By in Nutrition

Understanding Diabetes

Diabetes is on the rise, not just in the UK but across the Western world. The most recent report of the World Health Organisation (2017) reports that 422 million people worldwide suffer from diabetes, and 400 million of those have type 2 diabetes (T2D). In the UK, 3.77 million have been diagnosed with diabetes, but many more are thought to suffer from it, only they have not been diagnosed yet. The total number of diabetics in the UK is estimated to be at 4.6 million. If that wasn’t enough,12.3 million people are thought to be at risk (numbers by Diabetes UK).

These are frightening numbers, particularly since the most common form of diabetes – type 2 – is now known to be almost entirely diet and lifestyle related and to be completely reversible in the majority of cases!

Anyone who receives the diagnosis of diabetes will be informed that the disease is incurable and progressive, meaning that symptoms will become worse, insulin resistance will increase and diabetes-related further health problems will ensue, among them obesity, heart disease, blindness, kidney disease, neuropathy and possibly amputations.
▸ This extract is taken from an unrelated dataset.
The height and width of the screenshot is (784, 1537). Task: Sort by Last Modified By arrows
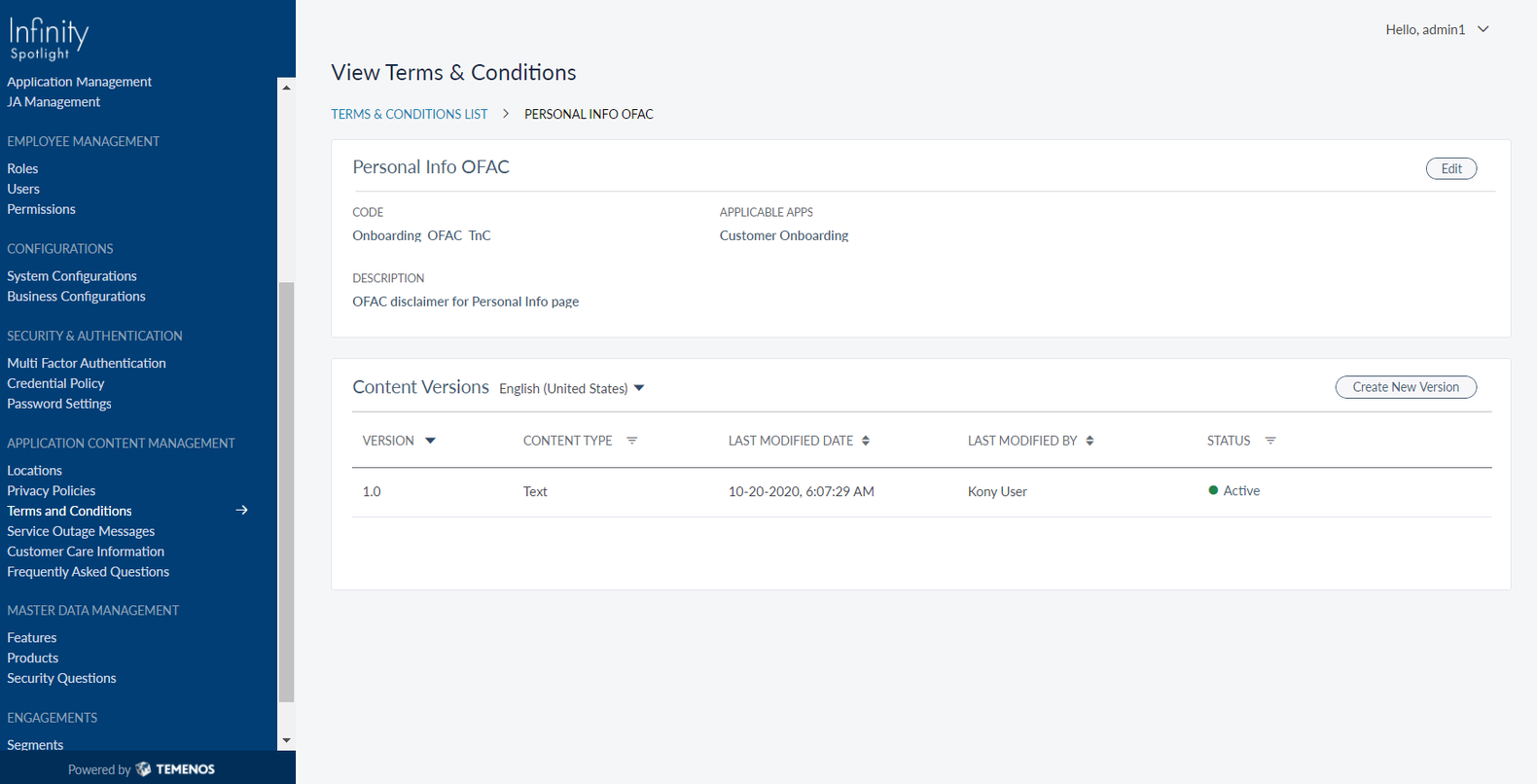pos(1090,441)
Modern medications may help slow down the progression, but they will not cure diabetes. One treatment does though: Bariatric surgery appears to be able to reinstate insulin sensitivity – thus curing type 2 diabetes – within hours of the operations. The reasons why this happens are not yet understood. However, bariatric surgery is highly invasive, bears a high risk for the patient and comes with complications of it’s own. Could there be another way?

A number of studies have shown that type 2 diabetes (not type 1!) is reversible. It is important to note that that is not the same as curable. Dietary changes and weight loss – although it has to be said that a third of diabetic patients are not overweight – can force the disease into remission, so much so that the patient will present with blood results that would not confirm the diagnosis of diabetes any longer. Why are they not ‘cured’ then? Because as soon as diabetic patients return to the diet and lifestyle that promoted the condition in the first place, it will be back.